Cathedrals have always provided a calm sanctuary away from the vicissitudes of the world outside and during the medieval period this function was extended in ways we might today find surprising. People were allowed to sleep in cathedrals, for example, so the idea of a recumbent figure such as Henry's Man Lying on His Side (2000) seems particularly apt in this setting.
Many of Henry's sculptures focus on the overlooked symbolic power of the ordinary, capturing the viewer's attention through simple shifts in scale. To this he adds a layer of psychological intensity by showing his figures in states of private meditation. This aspect of his work takes on a wholly different significance in the cathedral environment where, for example, the downward focused gaze of the figure known as Standing Man (2007) assumes a quality of engagement that we normally associate with saints looking benevolently down on the faithful. This is not to suggest that the cathedral context makes the secular seem sacred, although it adds an ineffable aura of spirituality to these very contemporary subjects; rather it reminds us of how effective were the communicative strategies employed by ancient craftsmen in their mission to serve the church though their art.

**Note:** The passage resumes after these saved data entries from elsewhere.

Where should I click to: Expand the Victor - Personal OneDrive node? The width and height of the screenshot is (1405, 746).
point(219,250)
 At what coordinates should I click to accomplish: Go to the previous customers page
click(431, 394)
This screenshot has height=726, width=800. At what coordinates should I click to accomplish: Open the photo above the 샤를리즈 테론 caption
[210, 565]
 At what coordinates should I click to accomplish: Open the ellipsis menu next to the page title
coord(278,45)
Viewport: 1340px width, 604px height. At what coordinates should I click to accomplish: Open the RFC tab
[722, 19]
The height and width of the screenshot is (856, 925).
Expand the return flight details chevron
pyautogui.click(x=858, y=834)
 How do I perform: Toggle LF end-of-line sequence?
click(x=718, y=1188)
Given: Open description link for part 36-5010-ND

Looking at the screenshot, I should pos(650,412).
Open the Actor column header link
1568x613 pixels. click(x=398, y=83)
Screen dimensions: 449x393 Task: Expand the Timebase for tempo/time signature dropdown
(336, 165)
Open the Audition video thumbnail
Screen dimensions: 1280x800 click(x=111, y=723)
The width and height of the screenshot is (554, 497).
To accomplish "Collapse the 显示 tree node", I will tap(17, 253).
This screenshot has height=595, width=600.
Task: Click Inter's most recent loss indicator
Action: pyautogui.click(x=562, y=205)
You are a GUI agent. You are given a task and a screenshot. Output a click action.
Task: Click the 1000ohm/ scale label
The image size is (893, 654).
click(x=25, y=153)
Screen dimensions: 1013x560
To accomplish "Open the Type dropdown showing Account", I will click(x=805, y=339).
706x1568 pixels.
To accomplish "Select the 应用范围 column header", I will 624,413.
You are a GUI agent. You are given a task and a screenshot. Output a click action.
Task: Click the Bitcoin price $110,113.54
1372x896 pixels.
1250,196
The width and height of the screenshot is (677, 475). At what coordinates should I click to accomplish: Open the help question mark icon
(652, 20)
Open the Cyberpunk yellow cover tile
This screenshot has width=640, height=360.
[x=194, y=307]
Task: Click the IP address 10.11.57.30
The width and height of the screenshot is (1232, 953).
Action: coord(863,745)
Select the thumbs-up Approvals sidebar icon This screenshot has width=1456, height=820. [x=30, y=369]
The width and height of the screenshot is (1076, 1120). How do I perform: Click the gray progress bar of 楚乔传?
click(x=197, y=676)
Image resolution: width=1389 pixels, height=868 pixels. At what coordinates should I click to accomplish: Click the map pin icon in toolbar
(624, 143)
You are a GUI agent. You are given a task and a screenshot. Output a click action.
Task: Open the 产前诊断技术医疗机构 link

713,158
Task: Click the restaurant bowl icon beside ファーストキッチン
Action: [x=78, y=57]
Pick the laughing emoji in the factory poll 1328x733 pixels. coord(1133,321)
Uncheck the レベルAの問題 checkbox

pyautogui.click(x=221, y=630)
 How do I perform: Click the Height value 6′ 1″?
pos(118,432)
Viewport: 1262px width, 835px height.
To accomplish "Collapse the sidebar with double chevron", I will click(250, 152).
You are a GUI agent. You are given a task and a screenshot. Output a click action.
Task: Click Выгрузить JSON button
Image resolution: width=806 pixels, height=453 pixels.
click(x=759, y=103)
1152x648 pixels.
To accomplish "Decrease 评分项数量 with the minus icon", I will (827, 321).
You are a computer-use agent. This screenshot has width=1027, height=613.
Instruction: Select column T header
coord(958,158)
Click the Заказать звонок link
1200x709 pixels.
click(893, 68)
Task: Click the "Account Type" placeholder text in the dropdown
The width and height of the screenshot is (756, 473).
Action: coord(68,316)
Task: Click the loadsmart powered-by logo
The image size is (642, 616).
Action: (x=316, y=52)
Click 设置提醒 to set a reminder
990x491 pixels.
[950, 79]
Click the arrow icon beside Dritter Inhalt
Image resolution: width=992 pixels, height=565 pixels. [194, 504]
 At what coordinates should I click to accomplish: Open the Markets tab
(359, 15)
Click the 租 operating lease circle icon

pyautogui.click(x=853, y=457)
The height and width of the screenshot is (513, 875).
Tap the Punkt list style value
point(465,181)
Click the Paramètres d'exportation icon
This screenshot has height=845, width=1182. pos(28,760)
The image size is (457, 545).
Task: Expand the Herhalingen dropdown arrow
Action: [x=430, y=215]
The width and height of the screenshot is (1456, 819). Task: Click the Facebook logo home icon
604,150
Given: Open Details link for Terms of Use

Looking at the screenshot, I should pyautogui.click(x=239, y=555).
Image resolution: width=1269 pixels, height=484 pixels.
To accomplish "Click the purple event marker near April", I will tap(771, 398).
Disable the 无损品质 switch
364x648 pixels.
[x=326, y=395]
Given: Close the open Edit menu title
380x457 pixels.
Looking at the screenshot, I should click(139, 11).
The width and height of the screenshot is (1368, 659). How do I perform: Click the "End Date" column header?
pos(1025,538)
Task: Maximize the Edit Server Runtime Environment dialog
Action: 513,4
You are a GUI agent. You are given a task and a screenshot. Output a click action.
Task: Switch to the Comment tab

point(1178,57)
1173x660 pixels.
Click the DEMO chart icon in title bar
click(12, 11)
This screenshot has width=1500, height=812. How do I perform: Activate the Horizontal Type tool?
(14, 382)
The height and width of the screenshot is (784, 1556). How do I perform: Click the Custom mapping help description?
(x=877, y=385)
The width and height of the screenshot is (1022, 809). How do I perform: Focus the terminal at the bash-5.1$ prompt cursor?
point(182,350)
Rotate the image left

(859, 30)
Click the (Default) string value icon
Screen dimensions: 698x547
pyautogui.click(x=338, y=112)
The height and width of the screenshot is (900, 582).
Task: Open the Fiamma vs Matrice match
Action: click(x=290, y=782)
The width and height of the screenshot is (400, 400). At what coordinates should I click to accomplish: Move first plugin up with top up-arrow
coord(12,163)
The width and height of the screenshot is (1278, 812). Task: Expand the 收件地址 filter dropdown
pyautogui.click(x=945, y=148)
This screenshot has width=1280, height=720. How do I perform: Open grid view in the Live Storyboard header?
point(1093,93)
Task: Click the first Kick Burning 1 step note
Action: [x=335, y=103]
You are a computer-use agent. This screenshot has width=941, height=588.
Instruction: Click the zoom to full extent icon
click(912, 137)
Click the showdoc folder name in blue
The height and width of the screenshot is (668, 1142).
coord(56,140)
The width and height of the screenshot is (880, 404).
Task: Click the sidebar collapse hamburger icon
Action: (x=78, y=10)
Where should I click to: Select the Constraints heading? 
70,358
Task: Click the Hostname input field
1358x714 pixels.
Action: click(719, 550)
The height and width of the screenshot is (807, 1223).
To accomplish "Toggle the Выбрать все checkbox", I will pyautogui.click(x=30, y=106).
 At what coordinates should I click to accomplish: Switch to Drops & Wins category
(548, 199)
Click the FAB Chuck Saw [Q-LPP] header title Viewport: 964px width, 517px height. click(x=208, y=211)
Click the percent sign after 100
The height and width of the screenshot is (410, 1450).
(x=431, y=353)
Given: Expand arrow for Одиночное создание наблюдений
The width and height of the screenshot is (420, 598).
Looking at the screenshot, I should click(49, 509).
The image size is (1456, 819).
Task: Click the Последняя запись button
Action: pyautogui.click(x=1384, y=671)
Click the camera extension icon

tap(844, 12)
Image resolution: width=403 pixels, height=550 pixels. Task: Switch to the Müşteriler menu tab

Similarly, The Duke of Milan (1999), his head partially obscured by the hood of his puffer jacket, recalls one of the most celebrated polychrome figures in Spanish religious art — Pedro de Mena's St. Francis Standing in Ecstasy (1663) in Toledo Cathedral. Just as the artists of the ancient past and indeed of seventeenth-century Spain used naturalism to deepen the devotional engagement of the pious onlooker, so Henry uses realism to deepen our identification with the figures he has placed in and around the cathedral. They underline what it means to be alive and yet at the same time in this setting they function as memento mori — a reminder that all things must pass.
Another sense of time passing comes in the disappearance of many of the cathedral's original sculptures, although many were happily replaced during the nineteenth century and some indeed more recently. In the medieval period, cathedral sculptures would have been naturalistically painted. Today it is hard for us to imagine how these buildings might have looked with their original polychromy in place. Henry's Man with Cup, standing comfortably atop a column on the exterior of the building holding his coffee cup as if it were some saintly attribute, contrasts with the monochrome stone figures of St. Thomas of Canterbury, St. Edmund the Martyr and St Alphege raised in niches just around the corner on the West Front. These are nineteenth century replacements by James Redfern, left unpainted to match the dominant colour of the building after centuries of weathering removed the original polychromy. Henry's work allows us to dream a little and envision the building as it might have looked in the mid-thirteenth century.
The two-figure group called Sic Transit Gloria Mundi (1999/2011), located in the north transept during the exhibition, also alludes to the transience of human life. The Latin phrase, meaning 'Thus passes the glory of the world', might have made an appropriate title for the exhibition. Coincidentally, it was inspired by an encounter Henry witnessed on the steps of a church in Italy. Here in Salisbury Cathedral, like its other modern counterparts, it takes on a subtle new resonance.